Alistair was brushing the sand out of Flotsam’s coat while she talked, trying not to listen. Trying not to think how cute she looked. She put down the phone and started back for her room.
‘Can I help?’ he said softly, and she hesitated. But he knew she needed help, regardless of the fact that neither of them wanted to be near each other.
‘You have a list of locals with some sort of police record,’ he told her. ‘That’s no use at all without local knowledge. I have a lot more of that than Barry does.’
She sighed and swung round to face him. Her gorgeous hair swished against the silk again. He shouldn’t even be thinking how beautiful it was-but it was-and he was!
‘I’m not supposed to show lists of criminal convictions to you. It’s unethical.’
‘You’d rather go through them with Barry?’
‘No.’
‘Well, then. What use is a list of possibilities without local knowledge? I know where they live, whether they’re dead or not, whether there’s anything to say they can’t be involved.’
She hesitated.
‘Go on,’ he said, frustrated. ‘You know you need to. If we get this over then we can go back to hating each other afterwards. Agreed?’
She glared-but she was obviously stuck. He had a point and she obviously knew it. ‘Fine,’ she said at last. ‘Can we go through them now?’
‘I’m ready when you are. Shall I make some tea?’
‘I’ll make my own tea,’ she snapped. ‘I’m here to work. Nothing else. Tonight was a big, big mistake. Work or nothing, Alistair. Right?’
‘Right.’
So they sat and went through the list. One after the other. And somehow they kept their minds on the job at hand. Somehow.
Luckily there were things on the list that were really distracting.
‘Hilda Biggins has a criminal record?’ Alistair stared down at the list, astounded. ‘She’s the head of the Country Women’s Association.
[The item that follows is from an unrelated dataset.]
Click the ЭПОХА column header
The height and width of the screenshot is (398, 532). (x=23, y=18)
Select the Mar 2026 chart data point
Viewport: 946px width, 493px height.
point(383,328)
I’d have sworn she’s never had so much as a parking ticket in her life.’
‘It says here she stole four bricks from a building site when she was a student,’ Sarah told him. ‘Thirty years ago. I bet she used them to make bookshelves or something really minor, and here it is, still showing up thirty years later. What a way to get a conviction. It’s probably shocked her into leading a blameless life since.’